* _Records for the exercise_:

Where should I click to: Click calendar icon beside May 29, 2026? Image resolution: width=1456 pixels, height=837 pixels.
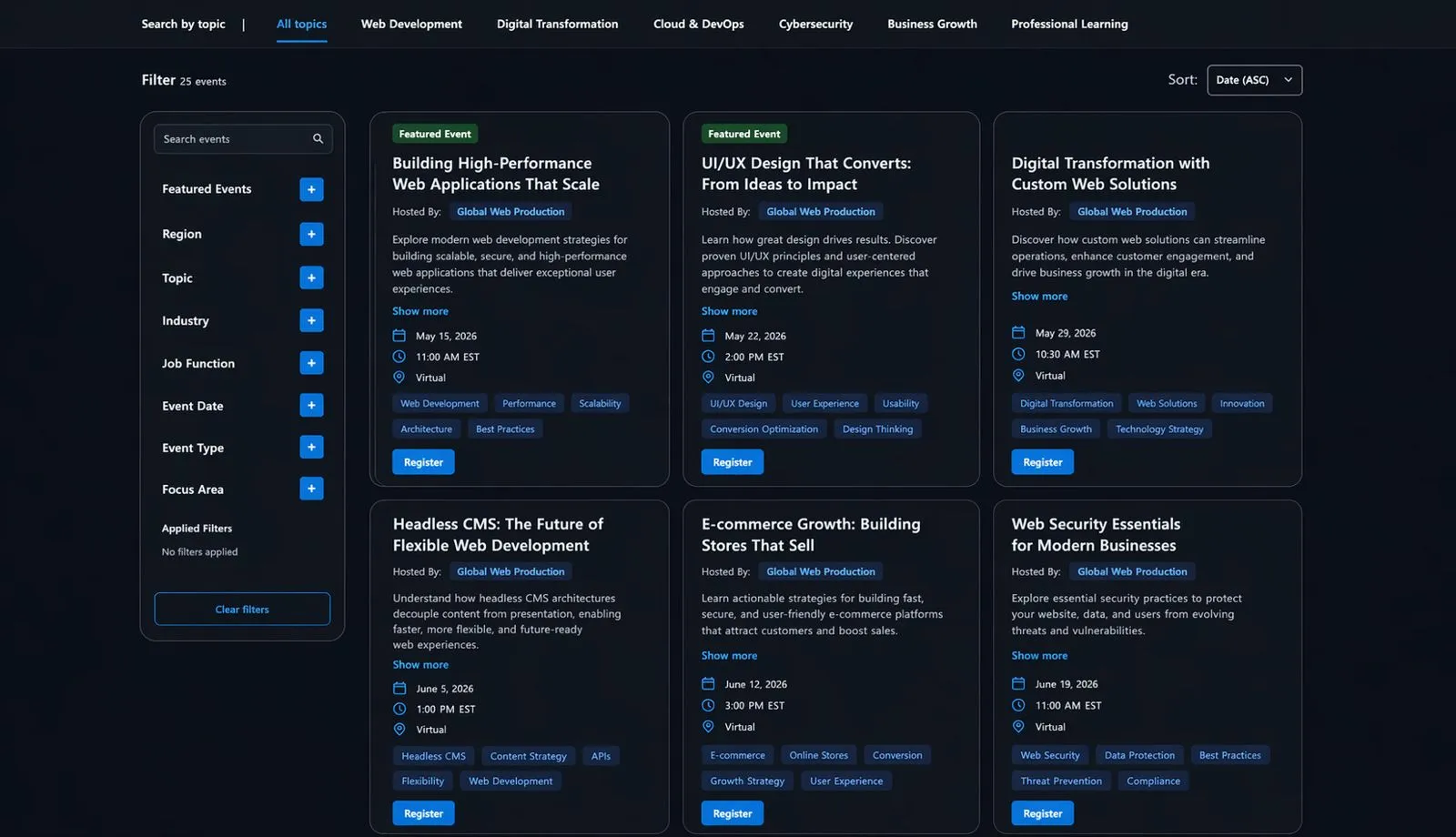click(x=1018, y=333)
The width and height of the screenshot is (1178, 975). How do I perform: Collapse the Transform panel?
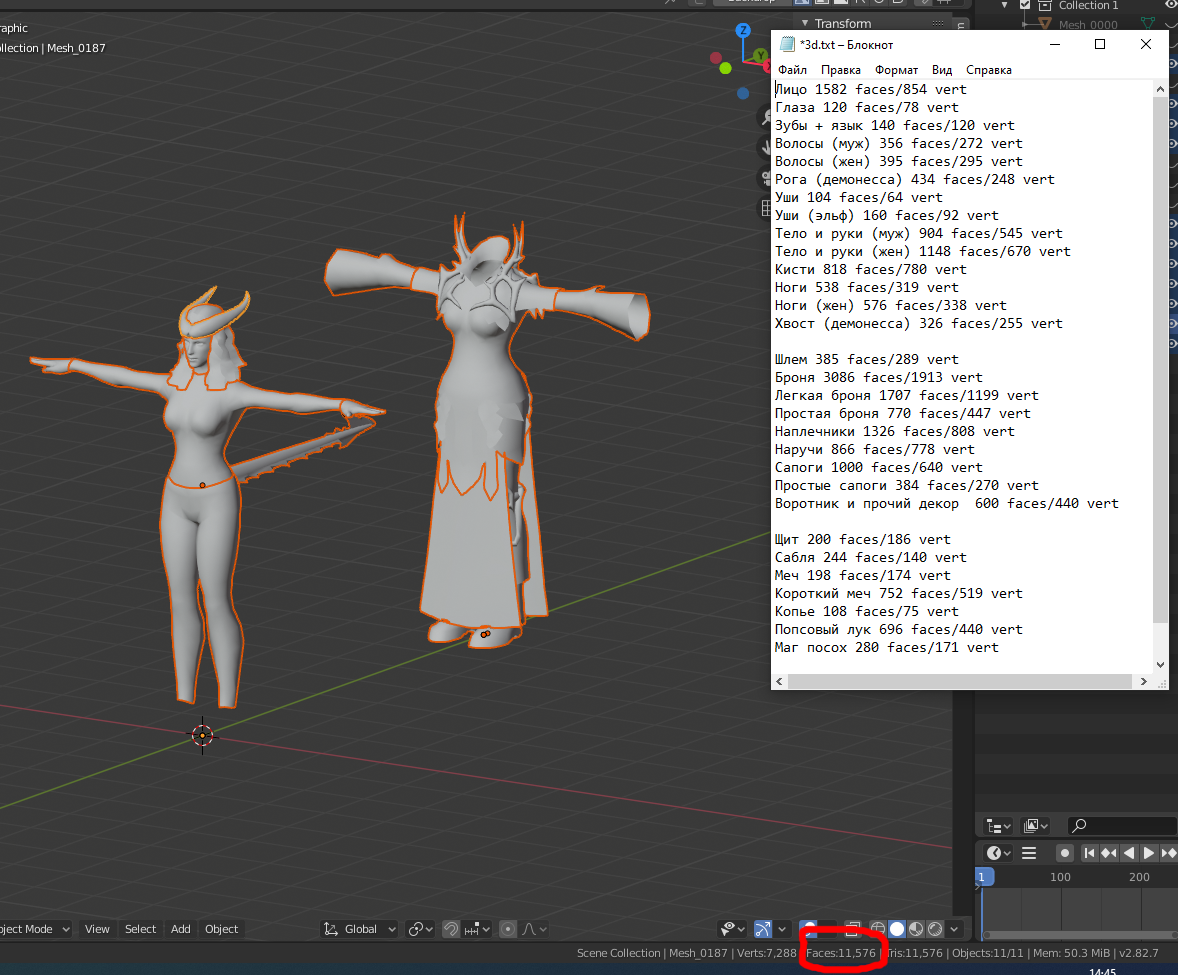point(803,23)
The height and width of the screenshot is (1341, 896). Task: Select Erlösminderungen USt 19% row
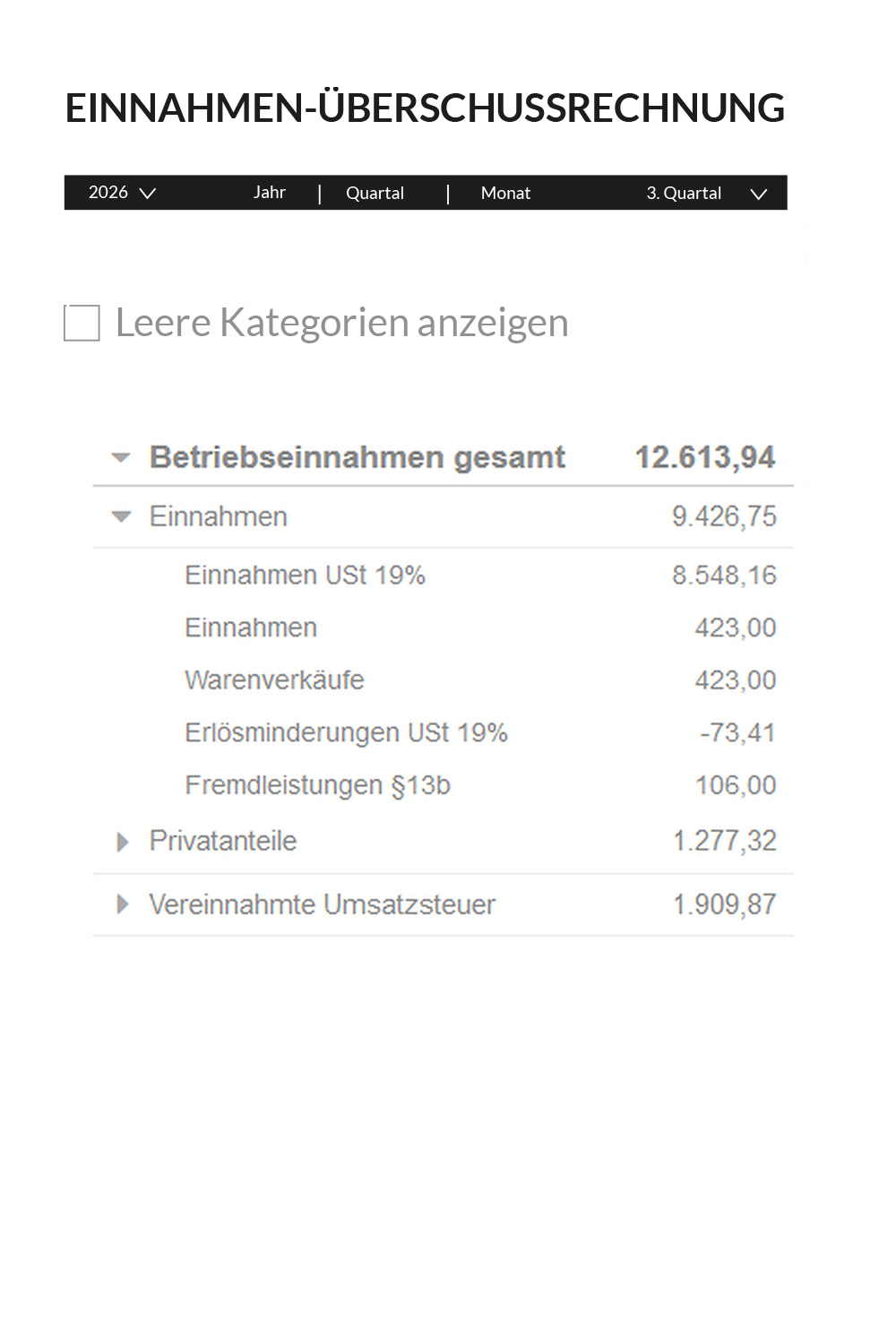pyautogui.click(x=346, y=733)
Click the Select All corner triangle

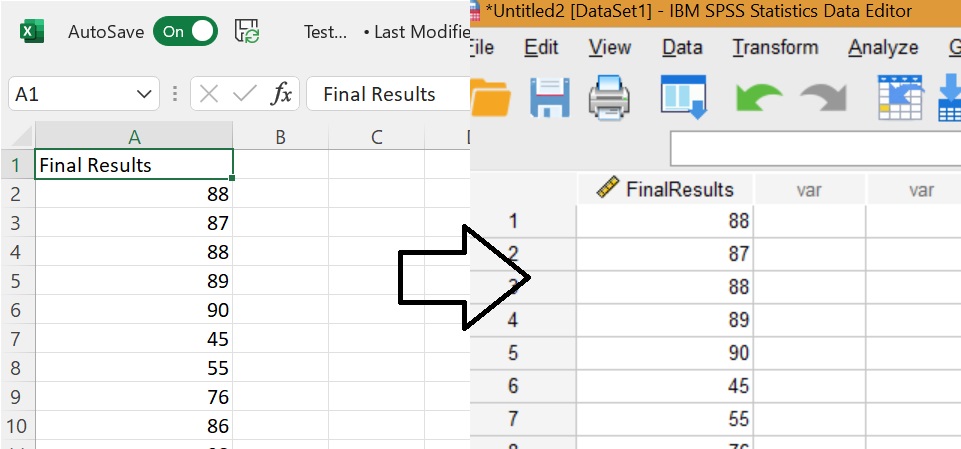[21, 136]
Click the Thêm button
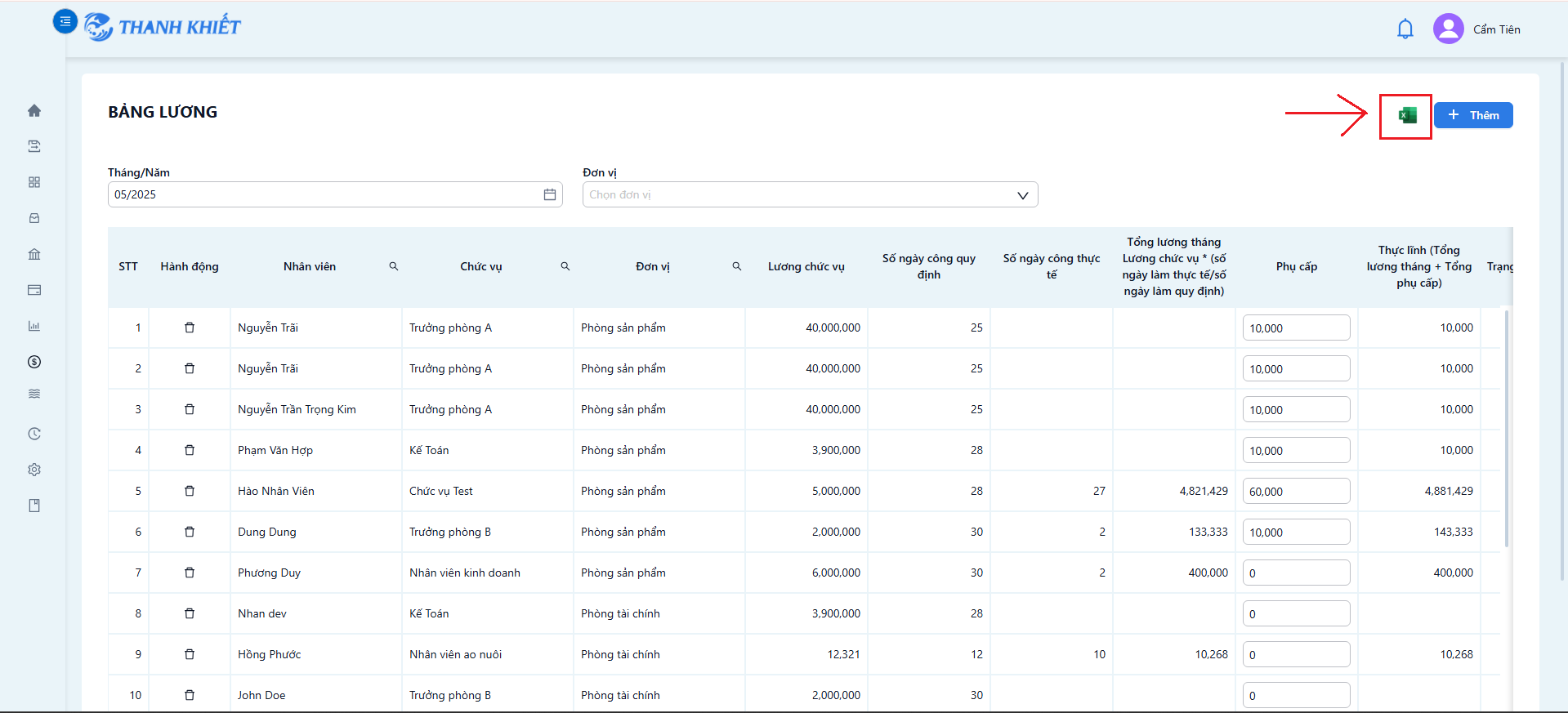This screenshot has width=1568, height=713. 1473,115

* _Aim of the exercise_: Where an image appears in the data, skip it, and return the rest verbatim.

* _Result_:
Where should I click to: Click calendar icon beside May 29, 2026? Image resolution: width=1456 pixels, height=837 pixels.
click(x=1018, y=333)
The width and height of the screenshot is (1178, 975). How do I perform: Collapse the Transform panel?
point(803,23)
The height and width of the screenshot is (1341, 896). Task: Select Erlösminderungen USt 19% row
pyautogui.click(x=346, y=733)
Click the Select All corner triangle

[21, 136]
Click the Thêm button
This screenshot has width=1568, height=713. 1473,115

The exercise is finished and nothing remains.